Baltic, central and eastern European states believe the bloc itself is also under assault from Russia on multiple fronts, with Lithuania citing a risk of possible Russian military strikes from Belarus, a close Russian ally.

“Any further military aggression against Ukraine will have massive consequences and severe cost in response, including restrictive measures coordinated with partners,” leaders said in their final summit statement, referring to U.S. and UK allies.

The West imposed economic sanctions on Russia in 2014 over its annexation of the Crimean peninsula from Ukraine, with measures targeting Russia’s energy, banking and defence sectors.

Although no sanctions were debated at the summit, diplomats have said new measures could include targeting Russian oligarchs, banning EU transactions with private Russian banks and possibly cutting all Russian banks from the SWIFT network that is the lifeblood of international money transfers.

EU leaders said the bloc “encourages diplomatic efforts and supports the Normandy format in achieving the full implementation of the Minsk Agreements,” referring to 2014-2015 peace deals agreed with Germany, France, Ukraine and Russia.

The warnings at an EU summit were some of the most direct in recent weeks as the United States and its NATO allies seek to deter any possible Russian attack on Ukraine and reduce Moscow’s margin for surprise. Many NATO allies are also EU member states.

“We really are facing a series of attacks. I see them all as associated,” Latvian Prime Minister Krisjanis Karins told reporters, listing what he said was the weaponisation of Middle East migrants on Belarus’ borders with the EU, artificially high prices for Russian natural gas, and Russian disinformation.

Ukraine remains the main flashpoint between Russia and the West. Washington says Russia has amassed more than 100,000 troops on Ukraine’s borders, possibly for an invasion. Moscow says it has a right to move its troops around its own territory as it sees fit but says the manoeuvres are purely defensive.

NATO Secretary-General Jens Stoltenberg said on Thursday Russia was increasing, not reducing, its troops on the border.

“We see no sign that this build-up is stopping or slowing down. On the contrary, it continues,” he told reporters at NATO headquarters, standing alongside Ukrainian President Volodymyr Zelenskiy.

Stoltenberg said there were Russian “combat-ready troops, tanks, artillery, armoured units, drones (and) electronic warfare systems” on Ukraine’s border.

The Kremlin denies the West’s accusations against it, including any plan to invade Ukraine. It says it has legitimate security interests in the region and on Wednesday handed proposals to the United States that NATO should not expand eastwards.

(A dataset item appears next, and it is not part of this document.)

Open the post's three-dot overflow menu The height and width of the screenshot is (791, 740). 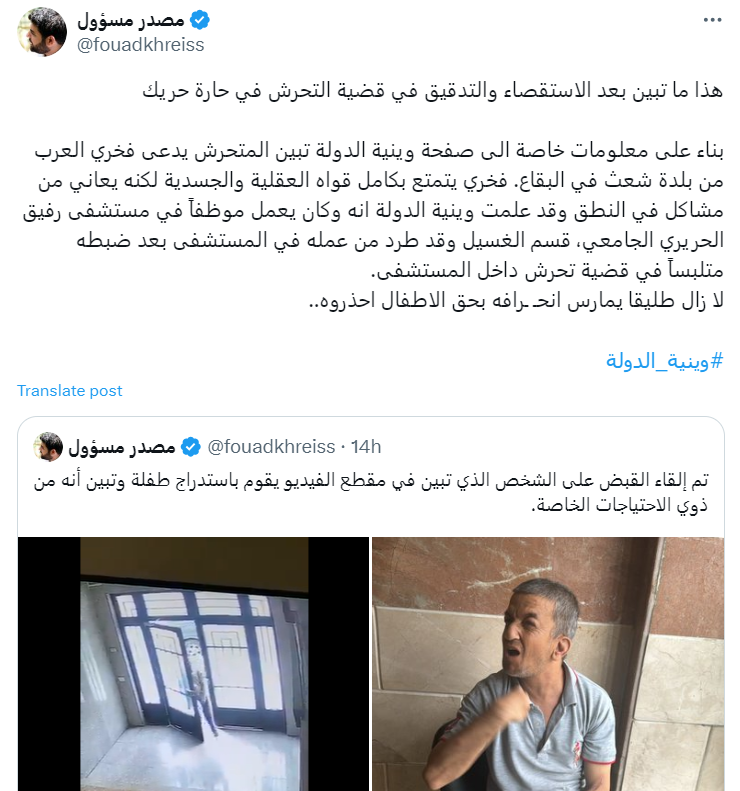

A statement on Thursday by NATO allies said: “We support the right of all countries to decide their own future and foreign policy free from outside interference.”

‘Dangerous situation’

Russia’s Baltic neighbours attacked what they see as Moscow’s attempts to blur the line between peace and war.

“We are probably facing the most dangerous situation in the last 30 years. I am talking about not only Ukraine but the eastern flank of NATO,” said Lithuanian President Gitanas Nauseda, a day after EU leaders held a summit with Ukraine and four other ex-Soviet republics in Brussels.

He cited fears that Russia might integrate Belarus, which borders Poland and two Baltic states, into its military systems and use its territory “as a possible platform to attack neighbouring countries”.

Any coordinated EU sanctions will likely depend on Germany, whose new centre-left chancellor Olaf Scholz has taken a tougher line than his centre-right predecessor, Angela Merkel.

However, Berlin would still be torn over whether to risk Russian natural gas supplies to its businesses and households this winter by standing up to Moscow, diplomats said.